[パリ 4日 ロイター] – グリア米通商代表部(USTR)代表は4日、欧州連合(EU)や日本、その他の国と締結した貿易協定における関税の上限を尊重すると改めて表明した。
強制労働に絡む新たな関税措置については、そのための法的根拠を提供すると強調した。
グリア代表は、パリで開催されている経済協力開発機構(OECD)閣僚会議の合間に記者団に対し、「合意は合意だということをわれわれは理解している」と語った。
米国はEUや日本との間で、大半の輸入品に対する米関税を最大15%に制限する協定を締結している。
一方、USTRは2日、通商法301条に基づく調査の結果、日本を含む60カ国・地域が強制労働によって製造された製品の取引を抑制できず、米国の通商を制限しているとして、EUに10%、日本には12.5%の追加関税を課す案を公表し、各国の反発を招いていた。 もっと見る
グリア氏は中国、EU、日本を含む16カ国・地域を対象とした、構造的な過剰生産能力に関する別の301条調査について、今後数週間以内に結果を公表すると述べた。
この調査に基づき関税が提案されれば、過去に合意した貿易協定で上限が設けられていない限り、EUや日本の製品に対する米関税は15%を大幅に上回る可能性がある。
グリア氏はEUとの貿易協定について、米国が「一定の水準まで」関税を課すことができると認めており、301条調査の結果はトランプ米大統領にその権限を与えるものだと述べた。
OECD閣僚会議でグリア代表と会談したシェフチョビッチ欧州委員(通商・経済安全保障担当)は、双方が「合意は合意」との認識で一致したと説明。

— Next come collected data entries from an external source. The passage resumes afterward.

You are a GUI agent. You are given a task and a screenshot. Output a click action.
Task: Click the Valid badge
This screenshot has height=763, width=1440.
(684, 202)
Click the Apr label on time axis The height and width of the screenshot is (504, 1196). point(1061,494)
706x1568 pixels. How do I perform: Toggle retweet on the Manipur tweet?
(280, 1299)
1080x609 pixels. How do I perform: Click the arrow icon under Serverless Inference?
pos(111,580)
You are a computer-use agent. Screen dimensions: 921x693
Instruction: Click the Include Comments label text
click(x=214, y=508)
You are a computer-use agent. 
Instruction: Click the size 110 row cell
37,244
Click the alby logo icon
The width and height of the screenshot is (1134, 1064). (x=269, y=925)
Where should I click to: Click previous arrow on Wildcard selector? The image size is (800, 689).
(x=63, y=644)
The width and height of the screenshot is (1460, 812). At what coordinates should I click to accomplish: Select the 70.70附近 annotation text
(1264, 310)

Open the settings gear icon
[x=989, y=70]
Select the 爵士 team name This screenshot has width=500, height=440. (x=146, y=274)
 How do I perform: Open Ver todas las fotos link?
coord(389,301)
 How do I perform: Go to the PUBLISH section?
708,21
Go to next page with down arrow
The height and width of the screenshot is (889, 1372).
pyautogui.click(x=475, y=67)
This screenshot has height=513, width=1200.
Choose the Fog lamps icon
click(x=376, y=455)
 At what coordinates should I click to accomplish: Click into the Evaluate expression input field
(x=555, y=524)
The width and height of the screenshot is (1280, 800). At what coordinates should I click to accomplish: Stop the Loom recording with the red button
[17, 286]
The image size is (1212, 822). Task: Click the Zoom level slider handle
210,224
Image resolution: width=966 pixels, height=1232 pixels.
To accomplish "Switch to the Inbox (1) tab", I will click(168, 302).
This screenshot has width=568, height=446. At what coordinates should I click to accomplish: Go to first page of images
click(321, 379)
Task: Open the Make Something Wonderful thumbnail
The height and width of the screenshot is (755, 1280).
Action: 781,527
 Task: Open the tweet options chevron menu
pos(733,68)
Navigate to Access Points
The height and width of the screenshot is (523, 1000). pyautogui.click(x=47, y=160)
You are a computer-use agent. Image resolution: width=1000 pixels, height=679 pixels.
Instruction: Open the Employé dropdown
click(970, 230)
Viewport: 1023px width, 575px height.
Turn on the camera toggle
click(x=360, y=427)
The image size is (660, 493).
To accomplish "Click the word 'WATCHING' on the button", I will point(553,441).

欧州側にとっては、ターンベリーで合意した内容、すなわち15%の包括的な関税上限が適用されることを意味すると述べた。
シェフチョビッチ氏は、EU加盟国は労働基準の高さで知られており、強制労働を理由に関税対象になったことに驚いたとしつつ、欧州議会はトランプ政権とのターンベリー合意を承認するとの見通しを示した。